Reading text start

I talked to him for over an hour. We talked about HD2 like I mentioned. He listened to what I was doing as per Mike. I told him my concerns and issues. He helped with some adjustments.

One thing Ray ask me was what is the most important thing in my life? My answer had nothing to do with lifting weights.

He agreed with me. The point he was trying to make was there is more important things in life.

Meaning do your workout and follow that plan. Then don’t obsees about it. Don’t live for just lifting weights.

Have other goals in life as well.

I think he may have related to what I told him. So I thought he liked to talk about that as well. IT was a good talk

Back to training we talked about getting motivated for your workout. He mentioned some things he has tried.

Like I said he liked HD2 ideal routine. He thought that was better than the extreme consolidation routines.

I had a few ideas on how to taylor it a little better for me. For example dips. With body weight I always have a hard time getting more than 10 to 12. But I could add weight better if I stayed around 6 reps. Much better procress for me.

Ray understood and told me he had a hard time with pushups. Say what? He was so freaking strong but higher rep pushups not his thing.

I dropped deadlifts for weighted back extensions. We talked about low back issues.
A few other little things I probably forgot.

Note this talk was done after I was with Mike on and off for two years. Also a few years after
I stopped HD and got back in shape.

With Mike at the end he had me doing two sets every 10th day. Eating 5500 calories a day. At 5’10" I was 210 pounds. Over a 36" waiste. But a was strong and felt like shit. I flet like it too.

Reading text end
Entries shown start

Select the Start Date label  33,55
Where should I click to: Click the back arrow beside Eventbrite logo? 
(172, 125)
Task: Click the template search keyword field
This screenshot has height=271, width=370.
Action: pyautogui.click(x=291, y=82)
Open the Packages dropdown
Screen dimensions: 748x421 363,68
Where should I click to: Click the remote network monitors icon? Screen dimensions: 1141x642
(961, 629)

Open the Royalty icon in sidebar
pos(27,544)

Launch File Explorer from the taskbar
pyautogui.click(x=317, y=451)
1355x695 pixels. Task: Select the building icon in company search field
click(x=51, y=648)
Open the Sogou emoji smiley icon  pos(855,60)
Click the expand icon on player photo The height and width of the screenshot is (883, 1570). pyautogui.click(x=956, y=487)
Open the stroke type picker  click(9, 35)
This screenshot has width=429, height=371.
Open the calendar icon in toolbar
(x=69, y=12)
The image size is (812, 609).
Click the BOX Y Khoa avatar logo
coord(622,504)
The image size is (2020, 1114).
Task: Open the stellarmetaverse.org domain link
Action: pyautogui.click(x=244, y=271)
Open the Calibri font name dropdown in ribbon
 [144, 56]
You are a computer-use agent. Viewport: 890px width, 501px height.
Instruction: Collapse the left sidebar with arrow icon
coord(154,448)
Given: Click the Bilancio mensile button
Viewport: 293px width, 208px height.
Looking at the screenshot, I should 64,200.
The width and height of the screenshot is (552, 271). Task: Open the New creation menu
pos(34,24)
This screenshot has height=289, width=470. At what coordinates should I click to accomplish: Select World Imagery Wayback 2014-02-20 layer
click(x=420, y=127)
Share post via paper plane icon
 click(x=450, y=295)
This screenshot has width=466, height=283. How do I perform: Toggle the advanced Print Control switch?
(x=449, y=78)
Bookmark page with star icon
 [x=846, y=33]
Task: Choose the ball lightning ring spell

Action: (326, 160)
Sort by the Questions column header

Entries shown end

**To be done**
**1.** List every exercise named in the post about the talk with Ray.
**2.** Transcribe the part of the post about the talk with Ray that opens with the words containing "A few other" and closes with "like it too.".

**Solutions**
**1.** Dips, pushups, deadlifts, weighted back extensions

**2.**
A few other little things I probably forgot.

Note this talk was done after I was with Mike on and off for two years. Also a few years after
I stopped HD and got back in shape.

With Mike at the end he had me doing two sets every 10th day. Eating 5500 calories a day. At 5’10" I was 210 pounds. Over a 36" waiste. But a was strong and felt like shit. I flet like it too.